Suppose that $(K_i,\mathcal{K}_i)$ is a paved space for each $i$ in an index set $I$ The direct sum, or disjoint union, $\sum_{i\in I}K_i$ is the union of the disjoint sets $K_i\times\{i\}$ The direct sum of the paving $\mathcal{K}_i$ is defined as \begin{equation*} \sum_{i\in I}\mathcal{K}_i=\left\{\sum_{i\in I}S_i\colon S_i\in\mathcal{K}_i\cup\{\emptyset\}\text{ is empty for all but finitely many }i\right\}. \end{equation*}

The paving $\mathcal{K}^\prime$ consisting of subsets of $\sum_i\mathcal{K}_i$ of the form $\sum_iS_i$ where $S_i=\emptyset$ for all but a single $i\in I$ is easily shown to be compact.
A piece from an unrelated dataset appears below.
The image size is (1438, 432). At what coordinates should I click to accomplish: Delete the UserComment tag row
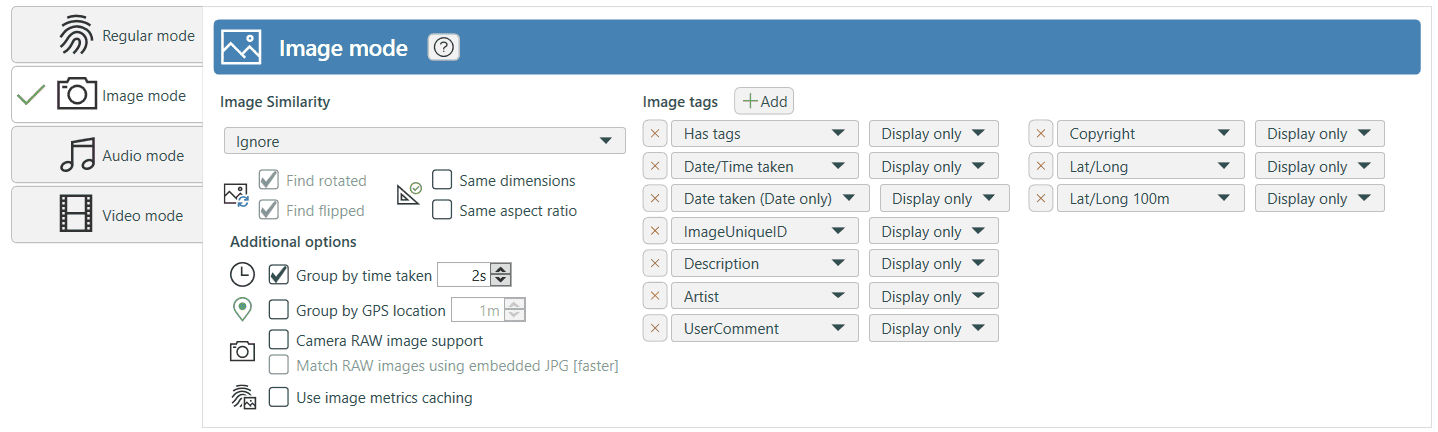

Indeed, if $\mathcal{K}^{\prime\prime}\subseteq \mathcal{K}^\prime$ satisfies the finite intersection property then there is an $i\in I$ such that $S\subseteq K_i\times\{i\}$ for every $S\in\mathcal{K}^{\prime\prime}$ Compactness of $\mathcal{K}_i$ gives $\bigcap\mathcal{K}^{\prime\prime}\not=\emptyset$

Then, as $\sum_i\mathcal{K}_i$ consists of finite unions of sets in $\mathcal{K}^\prime$ it is a compact paving (see compact pavings are closed subsets of a compact space).